Let’s talk about Haircolor Removers. They come by many different names, but there are essentially only 2 types of haircolor removers:
The first type of these products are essentially powders that are mixed with either water or developer and applied to the areas where haircolor removal needs to occur. These are basically persulfate based products, so for all intents and purposes they are powder lighteners (bleach).
Bleach is a decomposing agent, meaning it breaks down everything that it comes into contact with.
If we apply a persulfate based product to the hair, it will begin to decompose those completed dye molecules that are trapped in the cortex layer of the hair.
Now all of that said, a lot of times when people talk about color removal, they tend to speak in terms that make the completed dye molecules seem sort of independent of the hair fiber and that when you’re removing them from the hair, everything is hunky dory.
The key point to keep in mind here is that those completed dye molecules are PART of the hair fiber.
So when you’re using persulfates to decompose those artificial dyes you’re also decomposing the hair fiber itself.
Respecting your canvas is really important to your success.
The second type of haircolor removal products out there are called Color Extractors or Color Reducers.
These products use an ingredient called Sodium Hydroxymethane Sulfinic Acid (say that 5 times fast 😂).
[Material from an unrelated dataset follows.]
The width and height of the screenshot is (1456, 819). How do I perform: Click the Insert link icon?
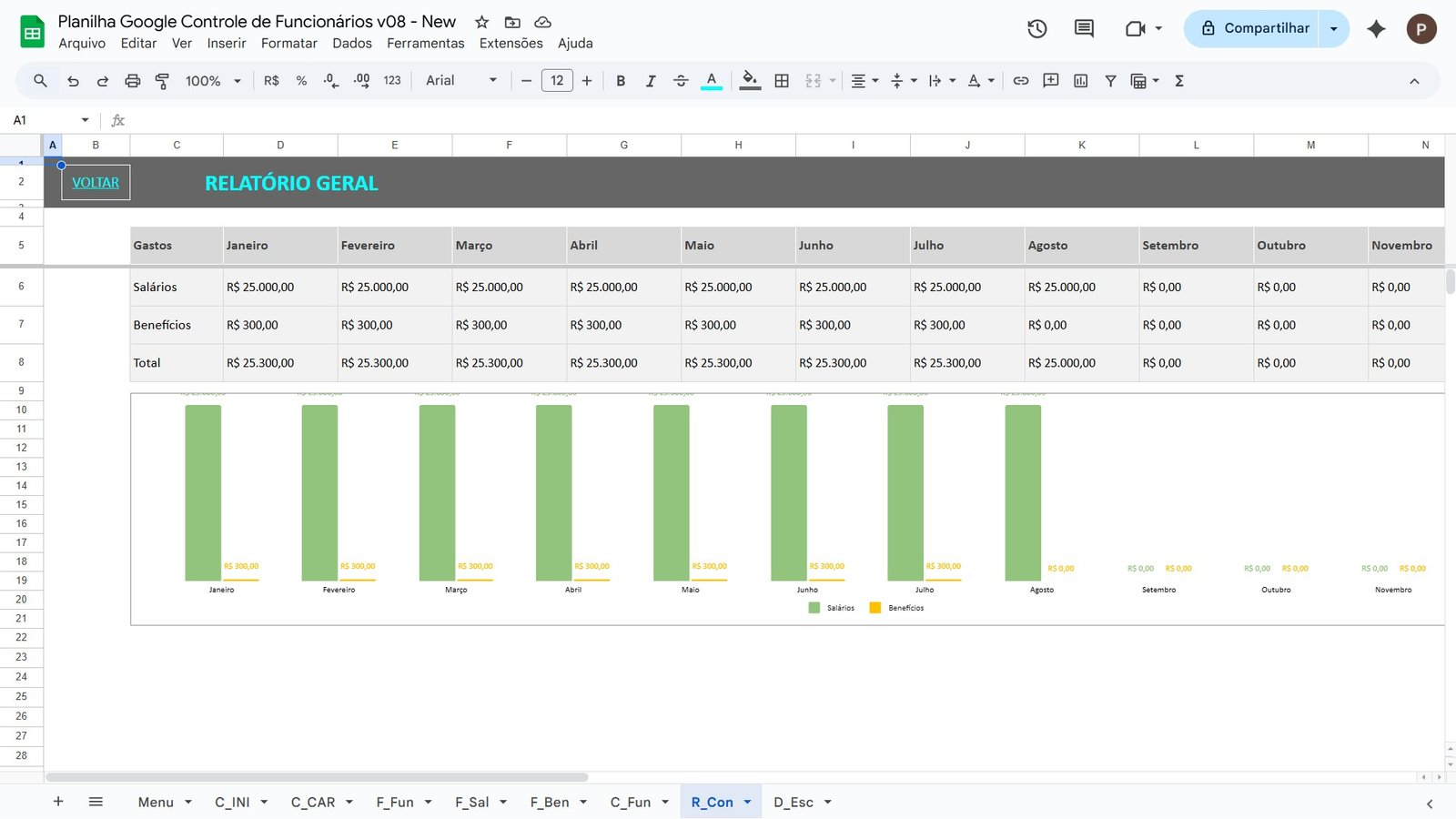pos(1020,80)
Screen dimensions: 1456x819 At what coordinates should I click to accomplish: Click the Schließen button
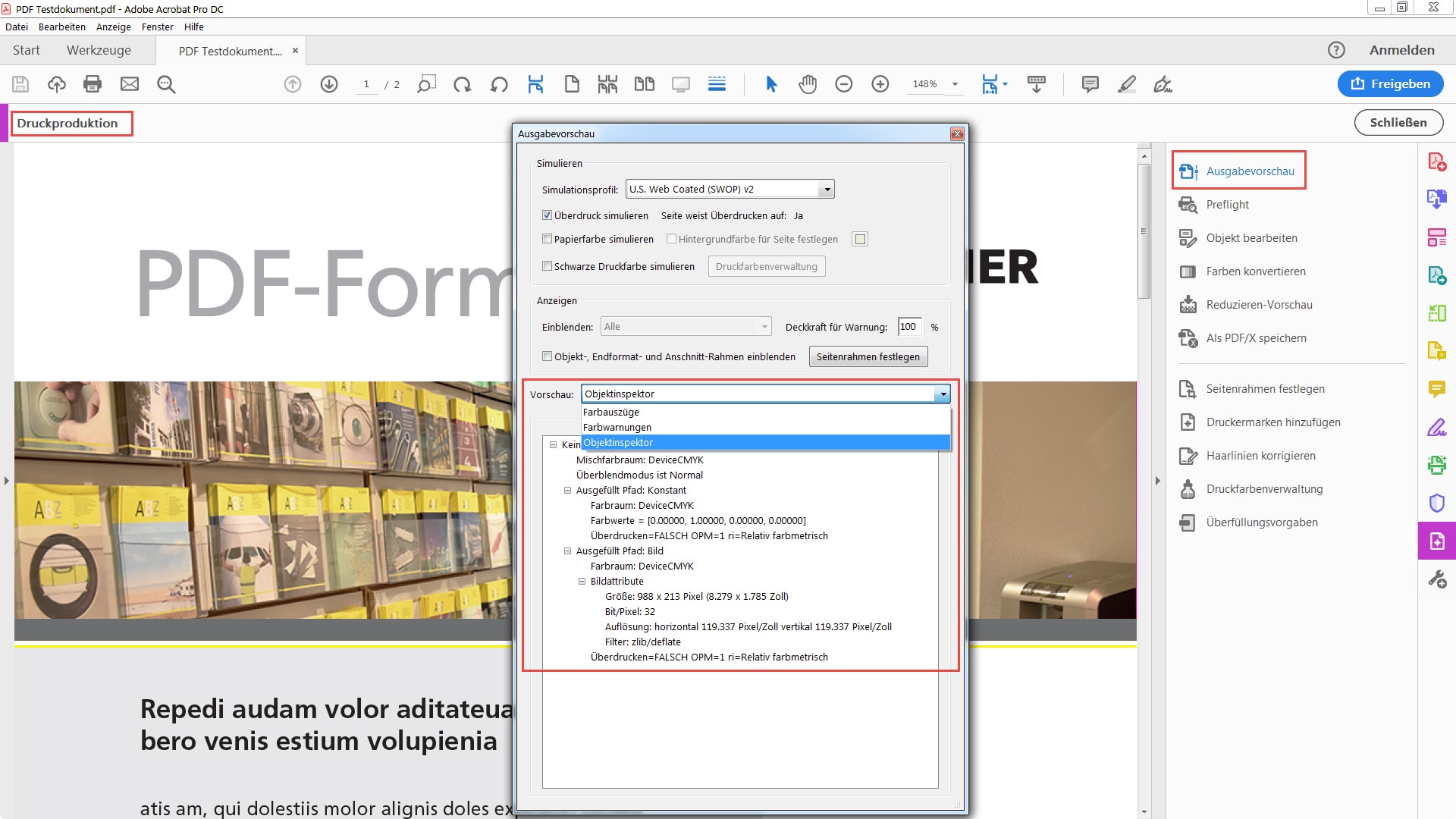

There are essentially 2 key components to a completed haircolor molecule: the “dye” itself, which is responsible for the depth of color…and the “coupler” which is responsible for the tone of the color.
This ingredient causes the breakdown or “cleaving” between the dyes and the couplers of the completed haircolor molecules. This gives the perception that the oxidation process was “reversed” or undone.
However this is not the case.
What IS the case is that those couplers have been broken between the dye intermediates so you can no longer see the completed haircolor.
A key point to keep in mind with both of these processes is that when we color hair, those dyes become PERMANENTLY part of the hair’s internal structure.
That said, when we are “removing” artificial haircolor, we are either decomposing artificial pigments to a greater or lesser degree or in the case of color reduction making the dyes imperceptible by cleaving the couplers.
With either method of removal some part or all of those dyes still remain in the hair as they’re actually a part of the hair itself.
They don’t just disappear down the drain.